Objective A: According to the article on Ukraine's Kursk incursion, how many settlements in the region do Ukrainian forces control?
Objective B: In the article on Ukraine's Kursk incursion, rewrite the passage from "Despite its thrust" up to and including "in February 2022.", changing "heavy" to "fierce".

Quoted text:
##########

Zelenskyy says Russian soldiers captured in Kursk help Kyiv renew PoW ‘exchange fund’


Ukrainian President Volodymyr Zelenskyy touted his country’s nearly two-week-long incursion into Russia’s Kursk region as a success on Monday, saying that the operation on the other side of the border was seeing opposing soldiers captured who could be exchanged for Kyiv’s own troops.

“We are achieving our goals. In the morning, there is another replenishment of the exchange fund for our state,” he said on the Telegram messaging service, referring to Russian soldiers taken prisoner by Ukraine.

The Ukrainian offensive in Kursk began on Aug. 6. Nearly two weeks later, Zelenskyy said, Ukrainian forces control more than 1,250 square kilometres of Russian territory and 92 settlements in the region.

Zelenskyy also said on Monday that his country’s assault on Kursk showed that Kremlin threats of retaliation were a bluff, and he urged Kyiv’s allies to loosen curbs on using foreign-supplied weapons.

Speaking to a gathering of Ukrainian diplomats, he singled out allies that have supplied long-range weapons but told Ukraine they cannot use them deep inside Russia for fear of crossing “red lines” set out by Russian President Vladimir Putin.

WATCH | Challenges for Moscow in Kursk:

Ukraine’s cross-border assault poses new challenges for Russia

Ukraine continues to hold and expand its control over Russian territory, nine days after it launched a surprise cross-border attack. Moscow says it will bring the incursion to an end, but there’s no sign of that happening yet.

“We are witnessing a significant ideological shift. The naive, illusory concept of so-called red lines regarding Russia, which dominated the assessment of the war by some partners, has crumbled apart these days,” Zelenskyy said.

“If our partners lifted current restrictions on the use of weapons on Russian territory, we wouldn’t need to physically enter the Kursk region to protect our border communities and eliminate Russia’s potential for aggression,” he said.

“But for now, we cannot use all the weapons at our disposal and eliminate Russian terrorists where they are.”

Ukraine struggles to protect city

Despite its thrust into Russia, Ukraine’s forces are on the defensive elsewhere. They face a battle to protect the strategic eastern city of Pokrovsk, where Russia has steadily advanced in recent weeks in heavy fighting more than two years since Russia’s full-scale invasion in February 2022.

##########

Dataset section:

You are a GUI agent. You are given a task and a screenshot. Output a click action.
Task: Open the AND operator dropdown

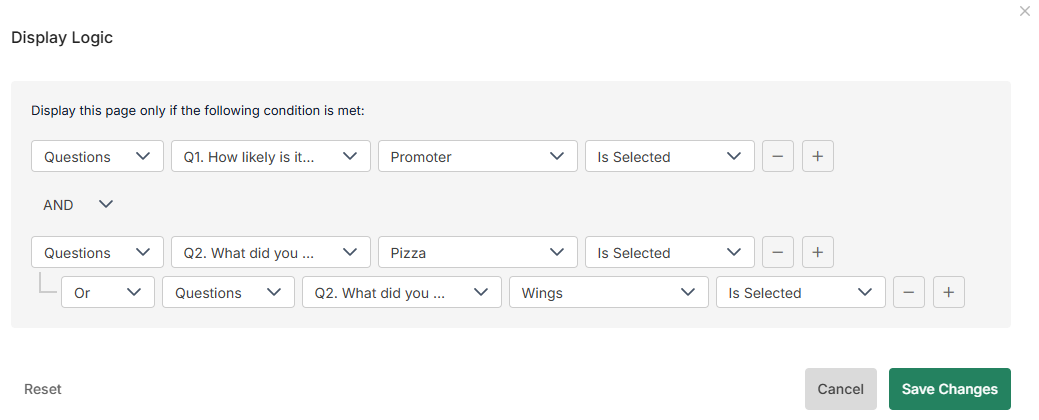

##########

Task answer A: 92 settlements

Task answer B:
Despite its thrust into Russia, Ukraine’s forces are on the defensive elsewhere. They face a battle to protect the strategic eastern city of Pokrovsk, where Russia has steadily advanced in recent weeks in fierce fighting more than two years since Russia’s full-scale invasion in February 2022.